• VORGEGEBENER TEXT
□ □ □ □
In der ›Flüchtlingskrise‹ haben Vorstellungen nationalstaatlicher Reautonomisierung Hochkonjunktur. Nicht nur lassen Dänemark, Ungarn und die Balkanstaaten Taten bzw. Zäune sprechen, auch in Deutschland formulieren »Public Intellectuals« wie Rüdiger Safranski oder Peter Sloterdijk ein identitäres »Lob der Souveränität« und liefern damit die Stichworte, die von der Neuen Rechten und ihren Vordenkern Götz Kubitschek oder Marc Jongen dankend aufgegriffen und in einen fremdenfeindlichen »Stigmatisierungsdiskurs« (Tzvetan Todorov) umgesetzt werden. Popularisiert und emotional an ein Massenpublikum weitergegeben wird die Angst vor dem Fremden und Anderen jedoch von einigen der derzeit erfolgreichsten Filme und Serien. Sie kennen alle vor allem ein Gegenmittel: neue Mauern.
□ □ □ □
• ROHDATEN
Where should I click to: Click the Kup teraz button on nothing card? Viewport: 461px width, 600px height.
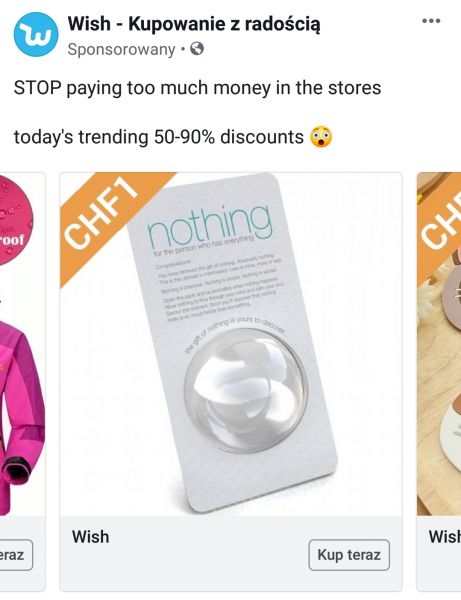[x=349, y=555]
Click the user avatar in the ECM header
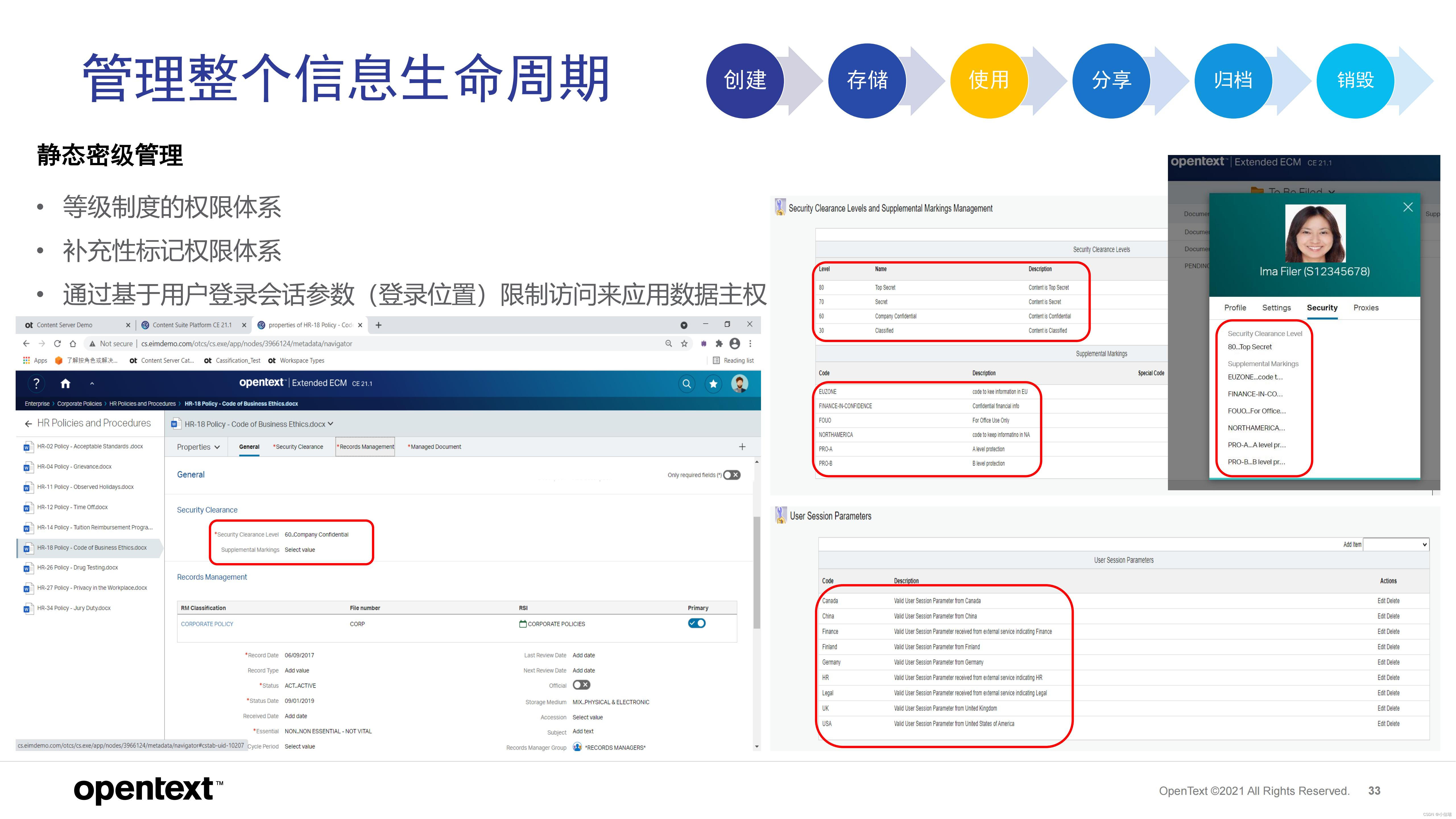 point(739,384)
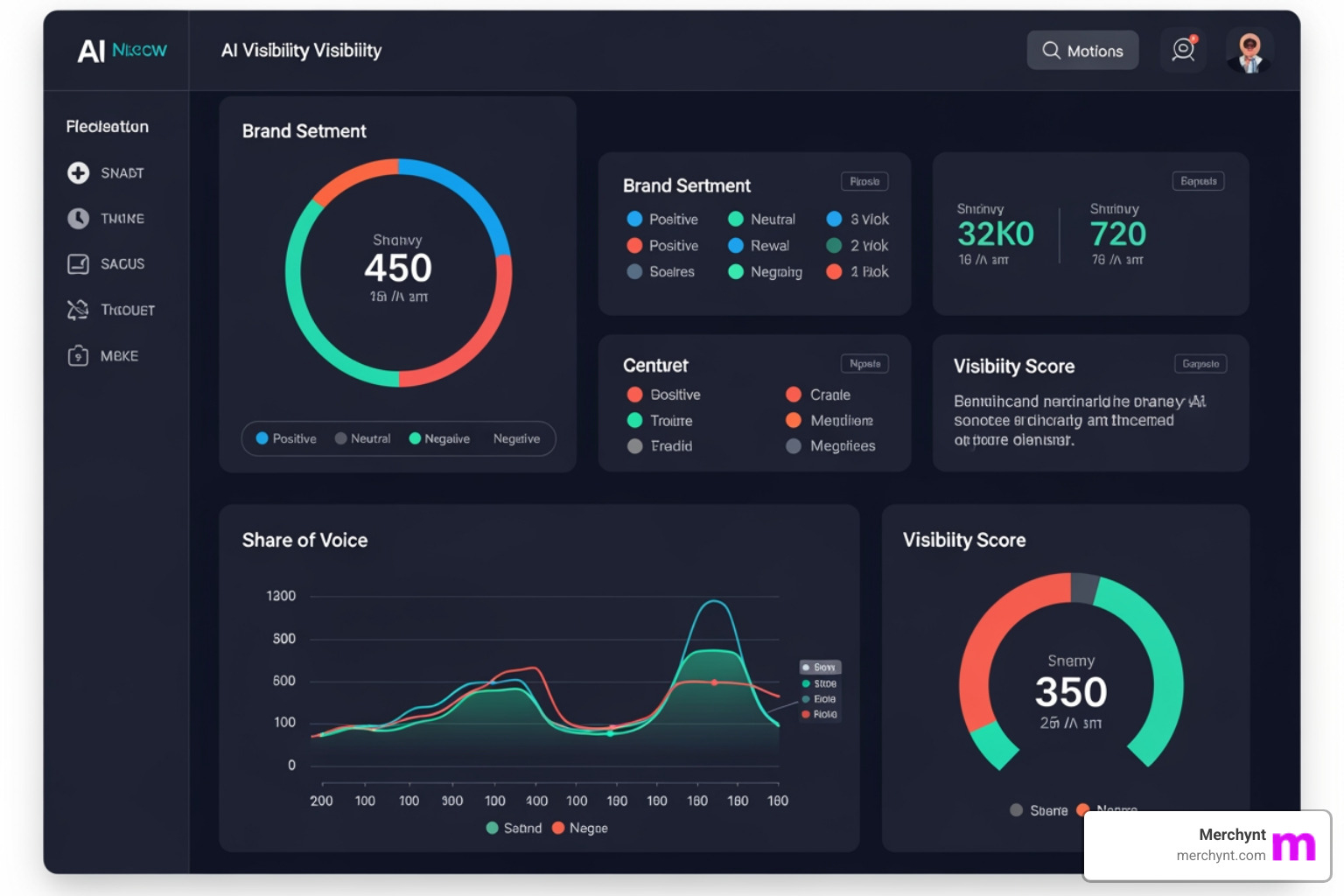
□ □ □ □
• AUFGABENSTELLUNG
Fasse den Absatz im vorgegebenen Text, der mit „In der ›Flüchtlingskrise‹“ beginnt, als knappe Stichpunktliste zusammen und behalte dabei seine wesentlichen Aussagen bei.

• VOLLSTÄNDIGE ANTWORT
- In der ›Flüchtlingskrise‹ haben Vorstellungen nationalstaatlicher Reautonomisierung Hochkonjunktur.
- Dänemark, Ungarn und die Balkanstaaten lassen Taten bzw. Zäune sprechen.
- In Deutschland formulieren »Public Intellectuals« wie Rüdiger Safranski oder Peter Sloterdijk ein identitäres »Lob der Souveränität«.
- Die Neue Rechte und ihre Vordenker Götz Kubitschek oder Marc Jongen greifen diese Stichworte auf und setzen sie in einen fremdenfeindlichen »Stigmatisierungsdiskurs« (Tzvetan Todorov) um.
- Einige der derzeit erfolgreichsten Filme und Serien popularisieren die Angst vor dem Fremden und Anderen und geben sie emotional an ein Massenpublikum weiter.
- Ihr wichtigstes Gegenmittel sind neue Mauern.